The "occasional minor pains" example is problematic because it brings in the question of aggregation too - and respective problems are not specific to NU. If NUs have to claim that sufficiently many minor pains are worse than torture, then that holds for CUs too. So the crucial issue is whether the non-existence of pleasure poses any problem or not, and whether the idea of pleasure "outweighing" pain that occurs elsewhere in space-time makes sense or not.

It's clear what's problematic about a decision to turn rocks into suffering - it's a problem for the resulting consciousness-moments. On the other hand, it's not clear at all what should be problematic about a decision not to turn rocks into happiness. In fact, if you do away with the idea that non-existence poses a problem, then the NU implications are perfectly intuitive.

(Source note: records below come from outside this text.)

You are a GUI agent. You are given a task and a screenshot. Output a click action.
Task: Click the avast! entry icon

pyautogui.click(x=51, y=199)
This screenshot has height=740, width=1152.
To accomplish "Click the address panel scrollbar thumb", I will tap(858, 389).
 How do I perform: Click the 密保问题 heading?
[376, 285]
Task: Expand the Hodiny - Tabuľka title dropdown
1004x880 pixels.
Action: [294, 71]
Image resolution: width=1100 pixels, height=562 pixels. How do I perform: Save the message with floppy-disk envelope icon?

Regarding Ord's intuitive counterexamples: It's unclear what their epistemic value is; and if there is any to them, CU seems to be subject to counterexamples that many would deem even worse. How many people would go along with the claim that perfect altruists would torture any finite number of people if that would turn a sufficient number of rocks into "muzak and potatoes" (cf. Ord) consciousness-seconds? As for "making everyone worse off": Take a finite population of people experiencing superpleasure only; now torture them all; add any finite number of tortured people; and add a sufficiently large number of people with lives barely worth living (i.e.: one more pinprick and non-existence would be better). - Done. And this makes you a good altruist according to CU.